The photograph that sparked a wave of online racism. The faces and names of the pupils in the first grade of the Plynárenská School in Teplice, Czech Republic have been blurred in order to protect their identities.

Czech Television reports that the Czech Police have begun to investigate three suspects whom they believe were involved with the case of the death threats and hateful commentaries made online in response to a photograph of the children in a first-grade class at the Plynárenská Primary School in Teplice. Charges have yet to be filed in relation to the incident.

One suspect is from the Plzeň Region, while the others are from Moravia-Silesia. "As part of the investigation we have managed to establish the identities of three suspects," Daniel Vítek, spokesperson for the Teplice Police, told Czech Television.

"One is being investigated by detectives in Teplice and the other two cases were sent to a different regional directorate because the suspects are locals there, and the investigation of them will continue under that directorate," the spokesperson said.
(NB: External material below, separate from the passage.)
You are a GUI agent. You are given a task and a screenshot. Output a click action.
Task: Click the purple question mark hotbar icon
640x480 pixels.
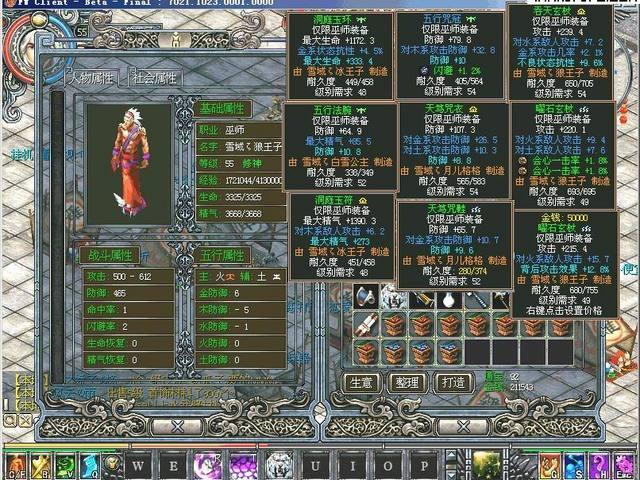point(599,465)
The wave of hateful reactions was prompted by the photo of the first-graders after it was published online by the daily Teplický deník in November 2017 as part of its regular reporting on the start of the school year.

Because the photograph featured predominantly children of Arab and Romani origin, it was then reproduced, along with the names of the pupils and their teachers, on a nationalist website from which it was shared by hundreds of people, frequently with hateful commentaries accompanying their posts. "A classroom full of terrorists, a hand grenade would fit there, shoot them right away," one Internet user wrote.

"They're from the Gasworks School [Plynárenská, the street after which the school is named, means 'Gasworks']. That's the solution right there," said another post.

While many public figures stood up for the school in response to the hate speech, few were politicians, with the exception of then-Czech Education Minister Stanislav Štěch. The ROMEA organization responded to the wave of online hate by launching a fundraising campaign for its Romani Scholarship Program called "THEY WANT TO GAS THEM, WE WANT TO SEND THEM TO SCHOOL!", which was supported by many figures and organizations.